This question appeared in some work I'm doing at the moment. I don't need the answer, it just interested me.
Let $A$ be an invertible $n\times n$ matrix, and let $B$ be another $n\times n$ matrix, both over some field $k$. I guess $k$ should be algebraically closed, just so I can split polynomials. Let $\lambda\in k$. We are interested in the matrix
$$ A+\lambda B,$$
and in particular whether it is invertible.
Treating $\lambda$ as a variable, it's clear that $f(\lambda)=\det(A+\lambda B)$ is a polynomial of degree at most $n$. Since $f(0)\neq 0$, $f$ is not the zero polynomial, and therefore there are at most $n$ values of $\lambda$ for which $A+\lambda B$ is non-invertible. In fact, it is easy to see that there are at most $\mathrm{rank}(B)$ such values by change of basis. It is not hard to give constructions that show that all values between $0$ and $\mathrm{rank}(B)$ can occur.
My interaction with this problem comes from bilinear forms, where an alternating form on a vector space was a linear combination of two, one of rank $56$ and the other of rank $12$. Because my form came from points on a $1$-dimensional torus, I knew that there was exactly one value of $\lambda$ which yielded a form with a radical, i.e., a non-invertible matrix.
I came to the conclusion that $B$ in this case must be very special. In particular, I guessed that the collection of all $B$ such that $f(\lambda)$ does not have $n$ distinct roots is small, probably Zariski closed.
So my questions are:
Is this true?
and
Is this obviously true or false?
My third, softer, question, is
Is this sort of thing well-known/previously looked at?
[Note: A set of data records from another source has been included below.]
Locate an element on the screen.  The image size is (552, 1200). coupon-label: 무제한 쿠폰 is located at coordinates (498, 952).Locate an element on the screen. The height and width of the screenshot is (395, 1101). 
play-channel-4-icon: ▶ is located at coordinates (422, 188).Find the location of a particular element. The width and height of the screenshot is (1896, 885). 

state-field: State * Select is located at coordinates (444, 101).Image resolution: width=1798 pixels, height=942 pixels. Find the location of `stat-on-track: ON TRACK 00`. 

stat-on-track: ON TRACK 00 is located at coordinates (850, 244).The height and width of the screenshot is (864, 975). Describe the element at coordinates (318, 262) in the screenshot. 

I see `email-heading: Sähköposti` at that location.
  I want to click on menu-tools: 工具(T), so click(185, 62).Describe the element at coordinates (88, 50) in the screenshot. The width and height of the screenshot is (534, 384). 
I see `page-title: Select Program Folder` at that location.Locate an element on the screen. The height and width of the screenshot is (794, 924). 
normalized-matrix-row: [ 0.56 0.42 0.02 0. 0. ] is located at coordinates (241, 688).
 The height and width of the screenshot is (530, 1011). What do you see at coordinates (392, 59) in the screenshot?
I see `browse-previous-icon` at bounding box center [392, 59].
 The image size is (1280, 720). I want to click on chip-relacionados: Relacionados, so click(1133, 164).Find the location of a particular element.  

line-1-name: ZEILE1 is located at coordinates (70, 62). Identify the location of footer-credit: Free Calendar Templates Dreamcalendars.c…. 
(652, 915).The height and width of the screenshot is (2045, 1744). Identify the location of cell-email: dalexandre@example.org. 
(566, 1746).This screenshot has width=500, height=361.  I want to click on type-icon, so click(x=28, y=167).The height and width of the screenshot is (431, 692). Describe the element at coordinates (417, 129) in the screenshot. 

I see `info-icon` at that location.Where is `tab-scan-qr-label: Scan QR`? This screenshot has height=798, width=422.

Of course one obvious case where it is looked at is where $B=-I_n$, as this is the characteristic polynomial! If it is looked at more generally, my guesses would be in analysis, if $k=\mathbb{R}$, or perturbation theory for small $\lambda$.
(For $A=I_n$ the answer is clear, as it is all matrices $B$ with distinct eigenvalues.)
Best Answer
The question of whether $A + \lambda B$ is invertible is known as the generalized eigenvalue problem. It is indeed well studied.
To your first two questions: the answer is yes. Note that in the "generic case", $B$ is invertible, which means that $$ \det(A + \lambda B) = \det(B)\det(AB^{-1} + \lambda I). $$ In this case, we find that for a "generic" choice of $A$, $AB^{-1}$ will have $n$ distinct eigenvalues.